Joseph O'NEILL Titre original : Land under England, 1935 Première parution : Angleterre, Londres : Gollancz, février 1935 / États-Unis, New York : Simon & Schuster, 1935 ISFDB Traduction de Jacques GANS Illustration de Greg VEZON
L'ARBRE VENGEUR
(Talence, France) Date de parution : 3 juin 2022 Dépôt légal : 2ème trimestre 2022 Réédition Roman, 426 pages, catégorie / prix : 19,50 € ISBN : 978-2-37941-196-0 Format : 12,5 x 18,0 cm✅ Genre : Science-Fiction
Pour retrouver son père qui a disparu dans les entrailles de la terre à la recherche d'une civilisation perdue, le héros de l'incroyable périple qui nous est conté ici va, à son tour, plonger dans l'inconnu. Quel n'est pas son effarement, après avoir affronté d'immondes créatures, de découvrir qu'une civilisation, héritière des Romains, s'est développée sous l'Angleterre ! Dans ce monde de ténèbres angoissantes, les hommes ont réussi à perdurer, mais à quel prix : soumis à une terreur permanente, ils vivent, comme hypnotisés et sans jamais prononcer un mot, dans le contrôle permanent d'une élite qui leur dénie vie sociale, intellectuelle et affective.
Fresque vivante et palpitante, récit galvanisant sur le combat d'un homme qui refuse de se soumettre à la dictature, La terre sous l'Angleterre, classique du récit en terres creuses, est aussi, sous ses allures de dystopie inquiétante, une ode majeure à la liberté : un roman qui allie le charme de l'aventure et de descriptions incroyables à un engagement contre toute forme d'embrigadement.
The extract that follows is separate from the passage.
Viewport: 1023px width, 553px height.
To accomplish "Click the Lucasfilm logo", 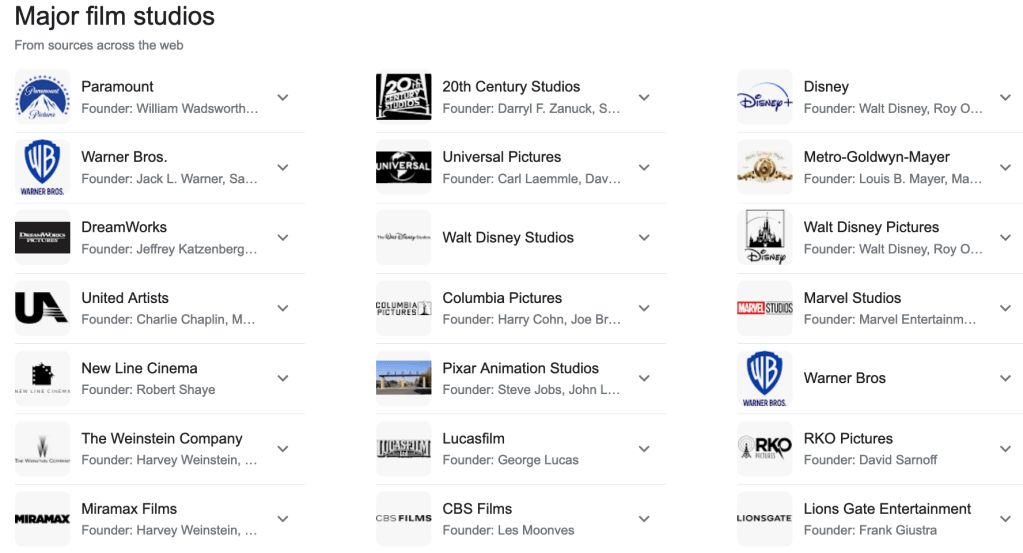I will 404,448.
C'est dire s'il reste d'actualité...
1 - Guy COSTES, Land Under England, Le peuple des ténèbres versus La Terre sous l'Angleterre, pages 5 à 24, préface
Critiques
Joseph O’Neill (1878-1952), inspecteur scolaire puis secrétaire du ministère de l’éducation de l’état libre d’Irlande, a signé cinq romans, dont trois de SF. Il est surtout connu pour LaTerre sous l’Angleterre, paru en 1935 outre-Manche, présenté ici dans une traduction légèrement révisée, et accompagnée d’une préface érudite de Guy Costes.
Le narrateur, Antoine, qui vit dans le Cumberland, décide de partir à la recherche de son père, disparu brutalement sans laisser de traces. Il tombe dans une faille qui le propulse dans un monde souterrain, obscur mais éclairé par des lumières magnétiques d’intensité variable. Il doit tout d’abord trouver ses repères dans ce nouveau monde, éviter les créatures dangereuses, puis entreprendre un périlleux périple où les éléments naturels jouent contre lui… Après quelque temps, il va croiser ses premiers hommes… et regretter de l’avoir fait. Car la société qui vit dans cet univers souterrain a tous les traits de la dystopie. En effet, il s’aperçoit vite que la plupart des habitants, tous silencieux, paraissent éteints, sans volonté propre, et ne font qu’accomplir des tâches répétitives et monotones. Certains ont développé un pouvoir télépathique leur permettant d’imposer leur volonté à leurs congénères, et n’hésitent pas à y recourir, pas tant à des fins purement personnelles que pour servir la cause – celle de la survie de leur société, qui descend en droite ligne des Romains, dont elle a conservé nombre d’aspects. Pour le bien commun, chacun doit donc jouer son rôle, y compris celui de simple rouage de la machine, sans aucune distraction afin d’améliorer efficacité et rendement, quitte à recourir aux puissances de l’esprit pour contraindre qui a besoin de l’être. Cette société aliénante et inhumaine, on devine aisément qu’elle se veut une critique acerbe de toute forme d’embrigadement qui déshumanise (rappelons que le livre paraît en 1935, alors que l’Allemagne nage en plein nazisme), aussi l’auteur, au travers des yeux d’Antoine, nous la décrit précisément : après une tentative d’asservissement ratée de notre héros, le Maître du Savoir tente la méthode douce en lui présentant les rouages de la société. Malgré la minutie de la description qui révèle peu à peu une évidente grandeur de la vision d’ensemble (un trait qui n’a pas manqué d’induire en erreur certains critiques, qui ont qualifié ce roman de « fasciste »), Antoine, et le lecteur avec lui, ne peut que rejeter cette société prônant l’annihilation de tout ce qui fait la force et les caractéristiques de l’âme humaine.
Classique des terres creuses un brin daté, La Terre sous l’Angleterre se révèle ainsi un roman aussi prenant qu’éminemment politique dans son rejet du totalitarisme.